The following C++ program compiles without errors:

void f(char){}
void f(signed char){}
void f(unsigned char){}
int main(){}  

The wchar_t version of the same program does not:

void f(wchar_t){}
void f(signed wchar_t){}
void f(unsigned wchar_t){}
int main(){}

error: redefinition of ‘void f(wchar_t)’
void f(signed wchar_t){}

It seems that wchar_t is unsigned.
Why is there an inconsistency in overloading?

回答1:

The chars are all distinct types and can be overloaded

[basic.fundamental] / 1

[...] Plain char, signed char, and unsigned char are three distinct types, collectively called narrow character types. [...]

wchar_t is also a distinct type, but it cannot be qualified with signed or unsigned, which can only be used with the standard integer types.

[dcl.type] / 2

As a general rule, at most one type-specifier is allowed in the complete decl-specifier-seq of a declaration or in a type-specifier-seq or trailing-type-specifier-seq. The only exceptions to this rule are the following:

[...]

signed or unsigned can be combined with char, long, short, or int.

[dcl.type.simple] / 2

[...] Table 9 summarizes the valid combinations of simple-type-specifiers and the types they specify.

The signedness of wchar_t is implementation defined:

[basic.fundamental] / 5

[...] Type wchar_t shall have the same size, signedness, and alignment requirements (3.11) as one of the other integral types, called its underlying type.



回答2:

char is a distinct type from both signed char and unsigned char. wchar_t is yet another distinct type (for type identity purposes), but which has exactly the same properties (size, signedness and alignment) as some other integral type.

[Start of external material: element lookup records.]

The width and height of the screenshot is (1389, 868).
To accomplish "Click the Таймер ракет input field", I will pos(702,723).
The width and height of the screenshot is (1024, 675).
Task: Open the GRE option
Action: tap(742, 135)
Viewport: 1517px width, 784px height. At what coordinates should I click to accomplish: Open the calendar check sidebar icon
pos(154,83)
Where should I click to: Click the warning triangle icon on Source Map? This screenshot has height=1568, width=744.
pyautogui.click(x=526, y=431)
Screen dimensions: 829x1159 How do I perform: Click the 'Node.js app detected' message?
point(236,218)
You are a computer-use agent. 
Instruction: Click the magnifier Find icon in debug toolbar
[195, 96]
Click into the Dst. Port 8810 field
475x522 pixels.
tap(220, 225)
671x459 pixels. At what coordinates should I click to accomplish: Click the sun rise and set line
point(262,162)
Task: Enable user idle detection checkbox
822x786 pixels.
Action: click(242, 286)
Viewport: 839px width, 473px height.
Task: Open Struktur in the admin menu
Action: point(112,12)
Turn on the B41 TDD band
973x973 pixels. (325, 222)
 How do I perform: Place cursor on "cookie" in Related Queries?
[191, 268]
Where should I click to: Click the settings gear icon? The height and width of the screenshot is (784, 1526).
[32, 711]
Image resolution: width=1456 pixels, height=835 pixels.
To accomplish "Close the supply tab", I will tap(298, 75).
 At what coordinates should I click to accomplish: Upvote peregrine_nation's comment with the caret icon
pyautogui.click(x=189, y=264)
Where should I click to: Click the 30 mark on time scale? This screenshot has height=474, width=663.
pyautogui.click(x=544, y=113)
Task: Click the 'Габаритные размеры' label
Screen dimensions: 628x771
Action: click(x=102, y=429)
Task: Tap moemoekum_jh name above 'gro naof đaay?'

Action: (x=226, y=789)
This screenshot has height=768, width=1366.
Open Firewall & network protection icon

From ISO 14882:2003, 3.9.1:

Plain char, signed char, and unsigned char are three distinct types.

(...)

Type wchar_t is a distinct type whose values can represent distinct codes for all members of the largest extended character set specified among the supported locales (22.1.1). Type wchar_t shall have the same size, signedness, and alignment requirements (3.9) as one of the other integral types, called its underlying type.

There is no such thing as signed wchar_t or unsigned wchar_t. It is not mentioned anywhere in the document.



回答3:

char is a fundamental type. wchar_t evolved as first a library solution (in C), and then became a built in type with an underlying type, corresponding to the type that earlier was used to typedef it:

C++11 $3.9.1/5

Type wchar_t shall have the same size, signedness, and alignment requirements (3.11) as one of the other integral types, called its underlying type.

This explains why you cannot change the signedness of wchar_t, but it does not explain why there is a char type with unspecified signedness.


Also, the choice of signed char that most compilers default to, is impractical for several reasons. One reason is that the negative values are annoying and generally have to be cast to unsigned in order to compare them. Another reason is that the C character classification functions require non-negative values (except when being passed EOF). A third reason is that on old magnitude-and-sign or one's complement machines there's one unusable value.

There may be some explanation of that in Stroustrup's “The design and evolution of C++”, but I doubt it.

It sounds like frozen history, something that at one point made some kind of sense, for the technology at the time.